Soweit die Legenden: Historisch überliefert ist dabei die Tatsache, dass einige Schüler der beiden Meister untereinander ausgetauscht wurden und oftmals von beiden Formen der kampfkunst lernen konnten. Ein solcher muss wohl auch Meister Wu Junshan gewesen sein, nach der mündlichen Tradierung lernte er als junger Schüler sowohl im Bagua Zhang bei Dong Hai Quan, als auch im Yang Stil-Taijiquan bei Yang Lu Chan. Meister Wu Junshan überlieferte später eine Yang Stil-Form, die Yang Lu Chan in seinen späteren Lehrjahren gemeinsam mit Dong Hai Quan entwickelte und die in einzigartiger Weise die „Essenz“ der drei großen „inneren Künste“ Taijiquan, Bagua Zhang und Xingyiquan vereinte. Wu Junshan gab diese Form vollständig nur an einen Schüler weiter, dem legendären Kampfkunst-Meister General Zhang Xiang Wu.
Diese alte Yang Stil-Bagua Taijiquan Form besteht aus mehr als 100 Bewegungen, die einige heute mit 103, 123 oder 148 Bewegungen zählen. Meister Zhang Xiang Wu (1873 – 1959) überlieferte diese Form mit 103 Bewegungen und nannte sein Taijiquan: „Alte Form 103er Yang Stil-Taijiquan.“ Die Bewegungen der 103er Form sind einzigartig im Taijiquan, sehr komplex und anspruchsvoll.

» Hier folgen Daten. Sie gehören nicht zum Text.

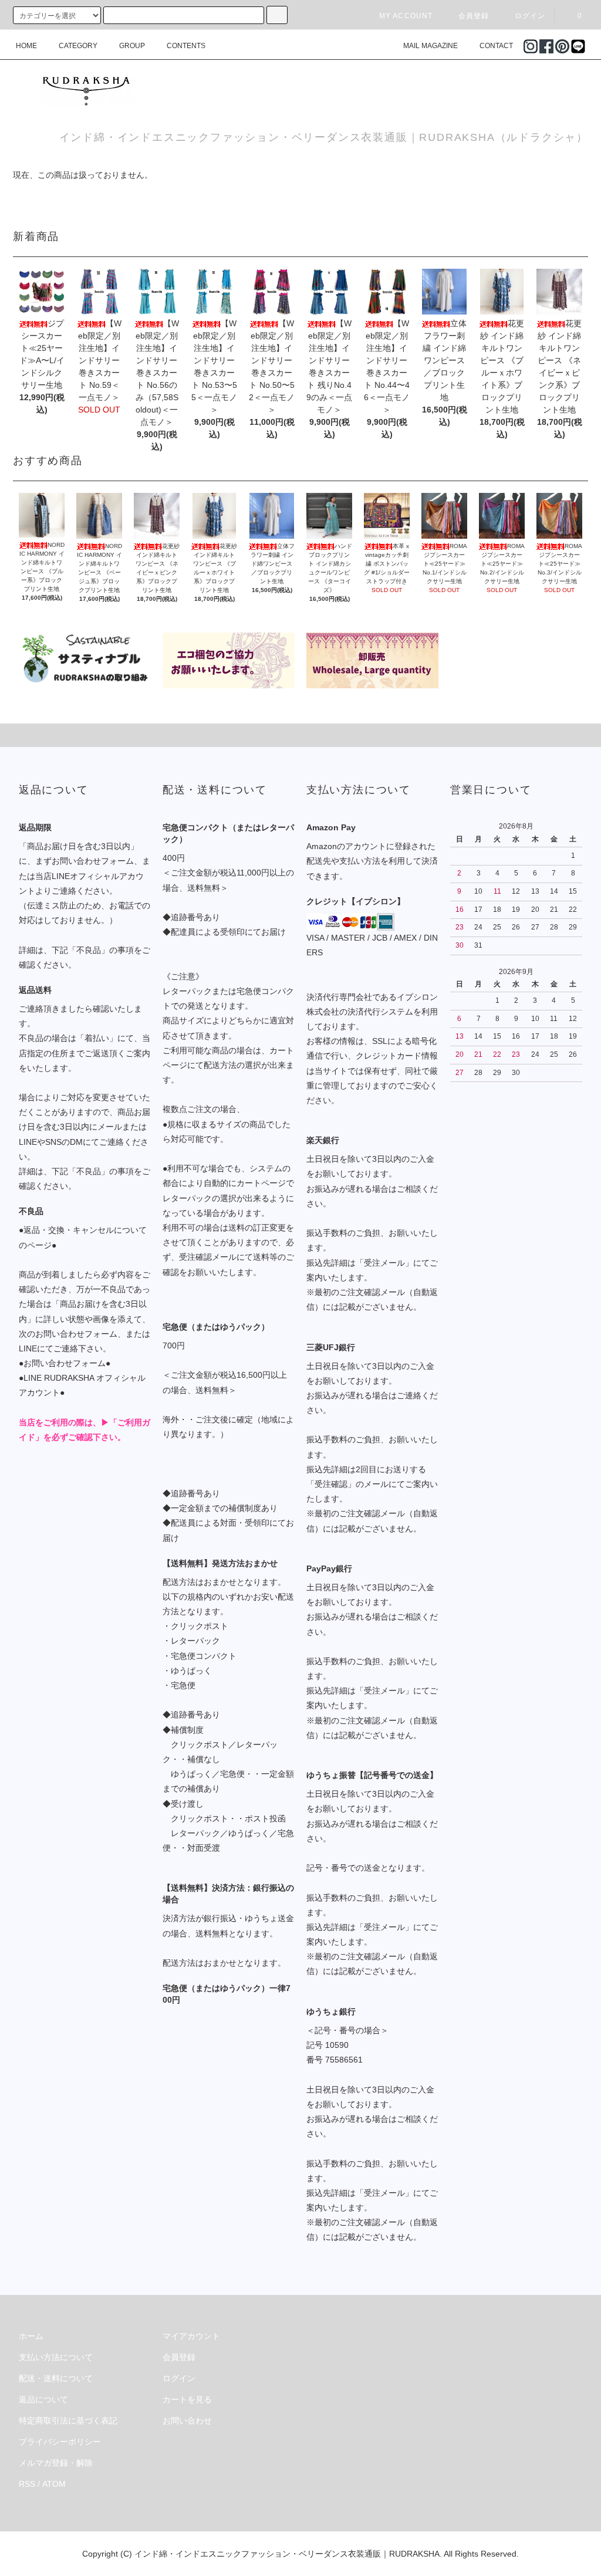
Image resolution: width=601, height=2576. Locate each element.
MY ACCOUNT (406, 16)
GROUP (132, 46)
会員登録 (473, 16)
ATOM (54, 2484)
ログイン (530, 16)
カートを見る (187, 2399)
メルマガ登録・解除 (56, 2462)
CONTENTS (186, 46)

Sehr tiefe Positionen wechseln mit hohen Positionen (altes Taijiquan), bei denen man z.T. nur auf dem Fußballen steht, ebenso sind Positionen auf nur einem Bein, mit einem „streifenden“ Fuß über dem Boden sehr typisch (Bagua), wie auch vollständige Drehungen um die eigene Achse (Bagua), genauso wie geradlinige fast stechende Bewegungen nach vorne und oben (Bagua, Xingyi). In der Form werden oft Richtungswechsel durchgeführt, ebenso werden einige Positionen „zur anderen Seite“ (spiegelverkehrt) geübt.
Das Tempo ist zwar grundlegend in einem sehr ruhigen meditativen Rhythmus angelegt, kann aber auch schnelle und „explosive“ Bewegungen beinhalten. Insgesamt ist der Formablauf aber sehr „lebendig“, ständig fließend, sich wandelnd, rund, intensiv und sehr energetisch. Ein vollständiger Formablauf kann je nach Übungsniveau 1-1,5 Stunden dauern, man kommt leicht ins Schwitzen und fühlt wie Blut und „Qi“ zirkulieren, Hand-und Fußsohlen werden warm, man fühlt sich entspannt & energetisiert. In traditionellen Taijiquan- und Kampfkunstkreisen wurde die 103er Form in der Vergangenheit nur einem sehr engen ausgewählten „inneren Schülerkreis“ (tudi´s) weitergegeben.
Meister Li Suiyin aus Xian, ist der jüngste noch lebende Meisterschüler von Zhang Xiang Wu. Er wurde mit 8 Jahren sein Schüler und lernte bei ihm das Yang Stil Bagua-Taijiquan, sowie auch Xingyiquan, Bagua Zhang, Bajiquan & Kun Wu-Schwert. So wurde er durch seinen Lehrer und seiner mittlerweile 60jährigen Praxis zu einem profunden Kenner seltener und originaler nordchinesischer Kampfkünste, aber auch der Heiltechniken des Qi Gong und der daoistischen und buddhistischen Meditation.
Meister Li Suiyin ist heute laut dem chinesischen Taijiquan Fach-Buch „Yang Shi Taijiquan San Pu Hui Zhen“ (Umfassendes Kompetendium zum Yang Stil-Taijiquan in 3 Bänden) von Lu Di Min (2008) der einzige noch lebende Vertreter dieser Yang Stil-Form und der Linie von Wu Junshan. Erst in den 90er Jahren des letzten Jahrhunderts entschloss er sich diese Form öffentlich zu unterrichten, um somit eine wahre Kostbarkeit des Taijiquan nicht verloren gehen zu lassen und einem breiteren Interessentenkreis zugänglich zu machen.